Der Royal Oak war kein schneller Erfolg beschieden.
Der Royal Oak war kein schneller Erfolg beschieden.

Vom Ladenhüter zur Ikone

Als die Royal Oak auf den Markt kam, reagierte die Uhrenwelt erst einmal verhalten. Journalisten und Fans kritisierten das in ihren Augen zu futuristische Äußere. Und dazu noch dieser Preis! Die erste Auflage der ersten Royal Oak „Jumbo“ Ref. 5402 umfasste 1.000 Exemplare. Es sollte über ein Jahr dauern, bis diese inzwischen legendäre 5402 A-Serie endlich ausverkauft war. Danach fertigte Audemars Piguet die B- und C-Serien der Referenz und langsam wurde der Uhrenwelt bewusst, wie genial Gérald Gentas Kreation war. In den folgenden Jahren brachte Audemars Piguet die Royal Oak in verschiedenen Größen aus Gold und aus Stahl auf den Markt. Genta sollte später auch für die ebenso berühmte Patek Philippe Nautilus und die IWC Ingenieur verantwortlich zeichnen. Beide erschienen 1976. Zusammen mit der Royal Oak bilden sie Gentas „Trilogie“ der modernen Luxussportuhren. 

In den 1970-er und 1980-er Jahren entwickelte sich die Royal Oak zu einer Luxusuhr voller Finesse, in der sich die unvergleichliche Uhrmacherkunst von Audemars Piguet und das progressive Design von Gerald Genta widerspiegelten. Sie stellte einen Sieg der mechanischen Uhrentechnologie inmitten der Quarz-Ära dar. Im Rahmen der Royal Oak-Serie entwickelte Audemars Piguet hochkomplexe Uhren, die das schlanke Design der Royal Oak beibehielten.

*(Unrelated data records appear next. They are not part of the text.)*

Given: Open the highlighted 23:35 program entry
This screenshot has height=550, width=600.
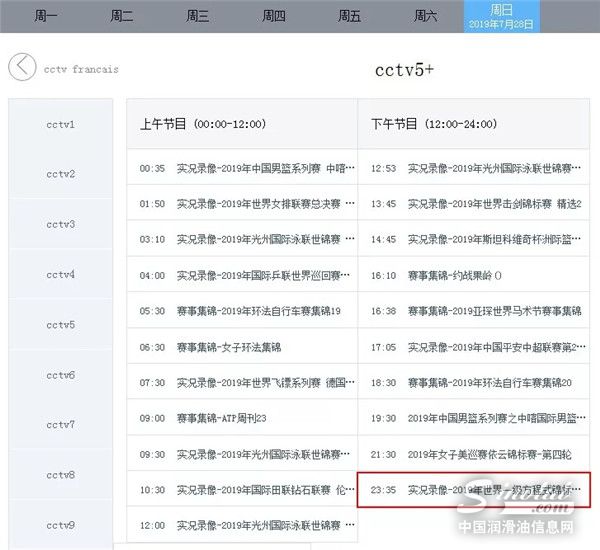Looking at the screenshot, I should pos(474,491).
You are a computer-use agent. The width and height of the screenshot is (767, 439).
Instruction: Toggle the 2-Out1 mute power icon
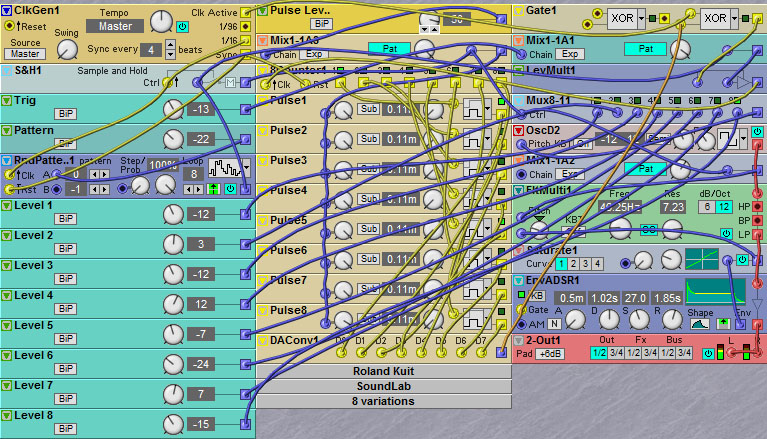click(708, 353)
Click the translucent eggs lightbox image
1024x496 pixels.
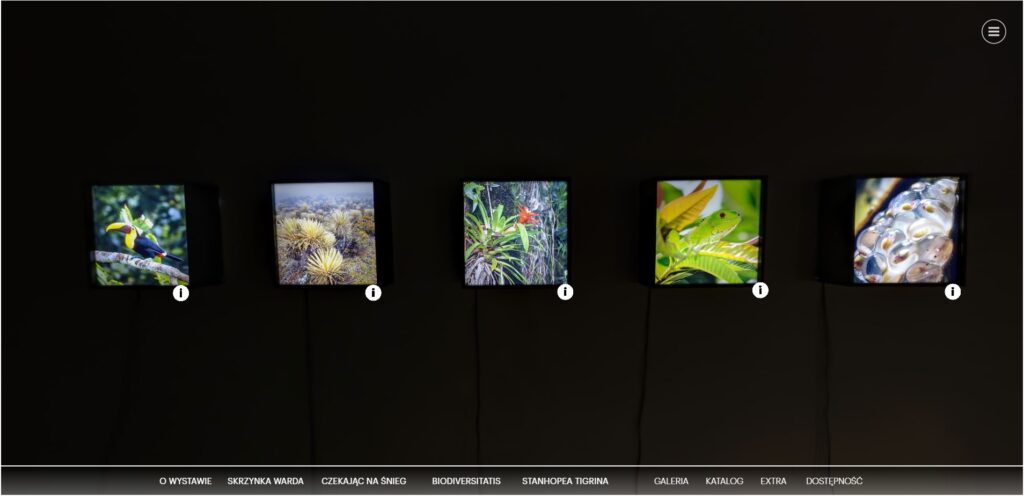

Hier nur zwei Beispiele für diese uhrmacherische Kreativität: Die 9,3 mm schlanke Royal Oak Ewiger Kalender aus dem Jahr 1984 mit ihrem Automatikkaliber 2120/2800 und die Royal Oak Day-Date Moonphase von 1987 mit einer Gehäusehöhe von 9 mm und dem Automatikkaliber 2224/2825. 

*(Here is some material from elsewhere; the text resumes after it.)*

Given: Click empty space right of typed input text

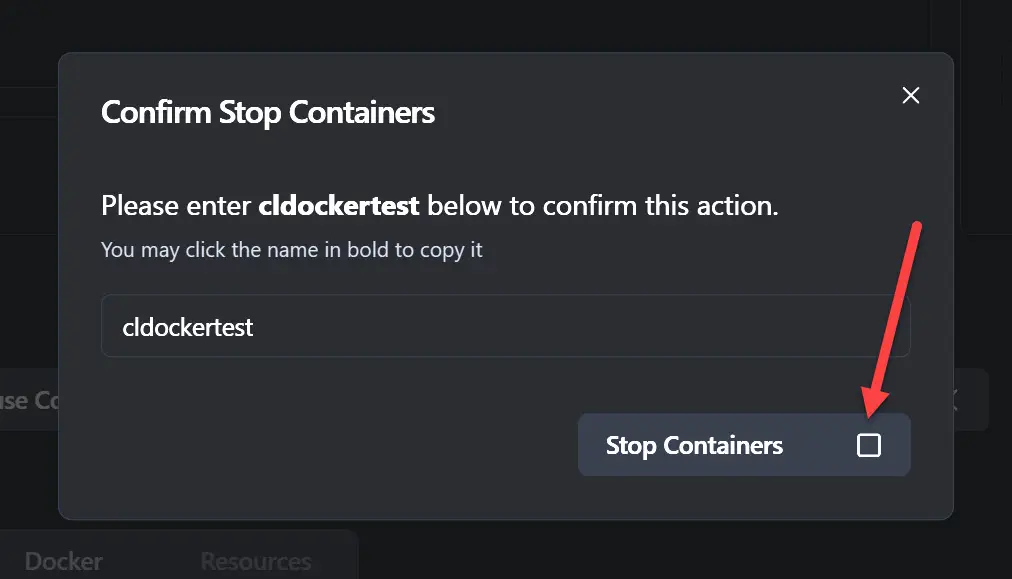Looking at the screenshot, I should pos(600,327).
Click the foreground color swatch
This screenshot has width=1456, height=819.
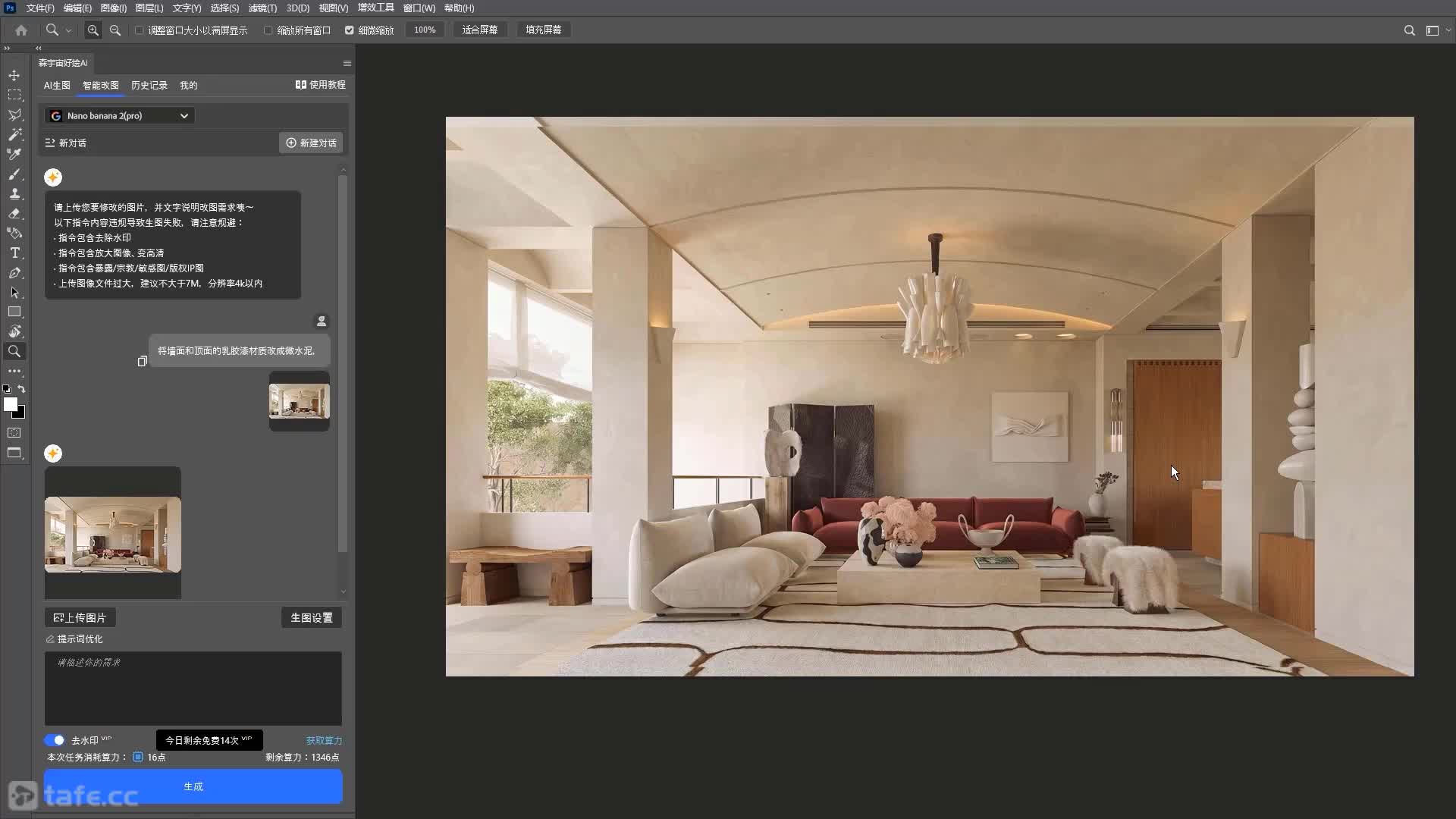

Die Royal Oak-Familie wächst

Zwanzig Jahre nach Einführung der Royal Oak beauftragte Audemars Piguet den 22-jährigen Uhrendesigner Emmanuel Gueit, eine modernere, maskulinere Version seines berühmtesten Zeitmessers zu entwerfen. So entstand die Royal Oak Offshore, die ihre Premiere auf der Baselworld 1993 feierte. Die erste Reaktion der Fachwelt? Die neue Royal Oak war zu groß und zu wuchtig. Genta selbst soll sogar gesagt haben, „seine“ Royal Oak sei ruiniert worden. Ihr – für das damalige Empfinden beträchtlicher – Durchmesser von 42 mm und ihr recht markantes Aussehen bescherten dieser Uhr den Namen „The Beast“. Die Royal Oak Offshore wurde ursprünglich anlässlich des 20-jährigen Jubiläums des Originalmodells entworfen. Sie wurde aber schnell zu einem eigenen Erfolgsmodell und ist nach wie vor eine sehr gefragte Serie aus dem aktuellen AP-Katalog. 

The Royal Oak Offshore
Die Royal Oak Offshore

Zehn Jahre später, im Jahr 2002, stellte Audemars Piguet zum 30-jährigen Jubiläum der Royal Oak die Royal Oak Concept CW1 vor. Sie besitzt ein neu gestaltetes 44-mm-Gehäuse aus Alacrite 602, einem revolutionäre leichten und langlebigen Werkstoff, der ursprünglich für die Luft- und Raumfahrtindustrie entwickelt wurde. Diese skelettierte Uhr verfügt über einen Sichtboden, sodass man von beiden Seiten einen ungehinderten Blick auf ihr wunderschön gestaltetes Innenleben genießen kann, in dem u. a. ein Tourbillon umhersaust. Die Royal Oak Concept wurde später zu einer eigenen Linie innerhalb der Royal Oak-Familie. Audemars Piguet nutzt diese Serie als Experimentierfeld, um neue Materialien und Designs auszuprobieren. Das Ergebnis sind sehr außergewöhnliche Kaliber und Uhren.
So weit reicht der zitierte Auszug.